WHAT YOU HAVE TO DO:
Extract the lines of the items that start with the line containing "Image resolution: width=1325" and end with the line containing "the Refresh (刷新)", copying them exactly as they stand, and leave out the pictures.

DATA FOR THIS EXERCISE:
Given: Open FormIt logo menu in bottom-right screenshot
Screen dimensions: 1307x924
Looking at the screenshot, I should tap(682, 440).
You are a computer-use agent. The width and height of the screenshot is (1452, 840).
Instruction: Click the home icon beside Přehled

* * *

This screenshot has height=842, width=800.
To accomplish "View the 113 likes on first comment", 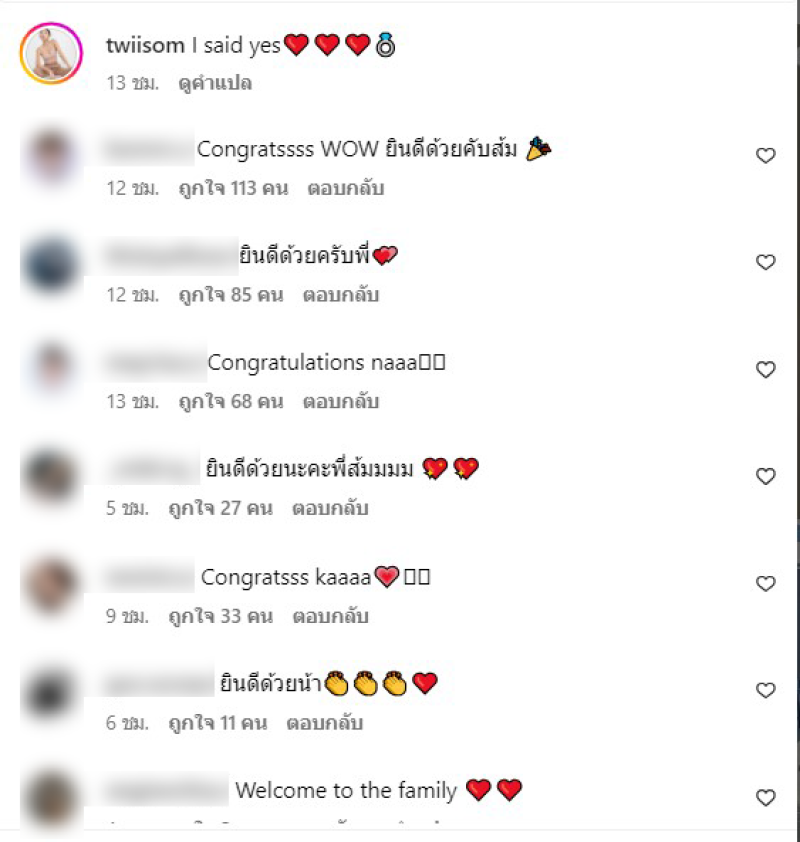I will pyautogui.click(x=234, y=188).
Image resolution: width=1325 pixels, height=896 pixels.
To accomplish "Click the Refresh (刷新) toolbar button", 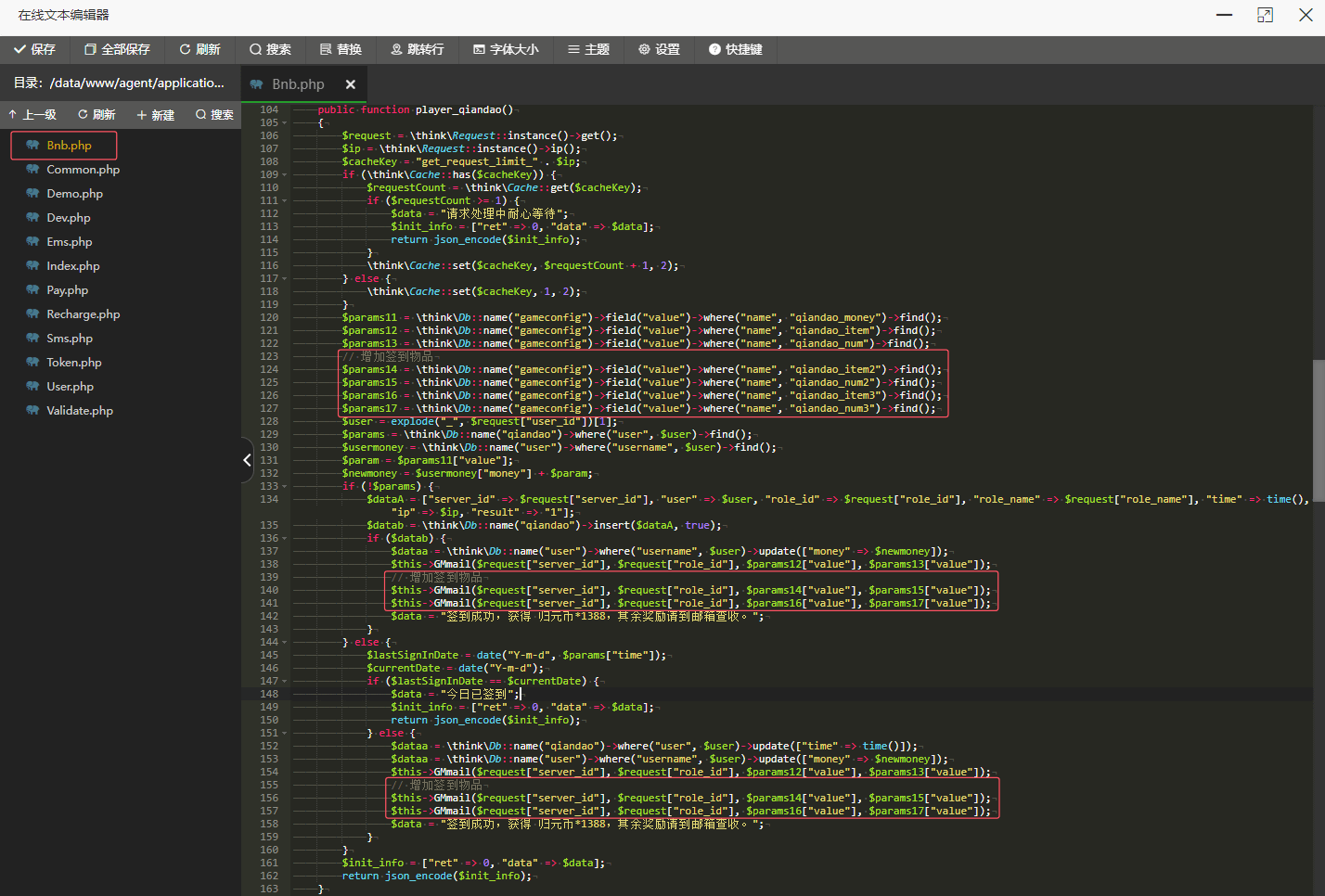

WRITTEN RESPONSE:
Image resolution: width=1325 pixels, height=896 pixels.
To accomplish "Click the Refresh (刷新) toolbar button", 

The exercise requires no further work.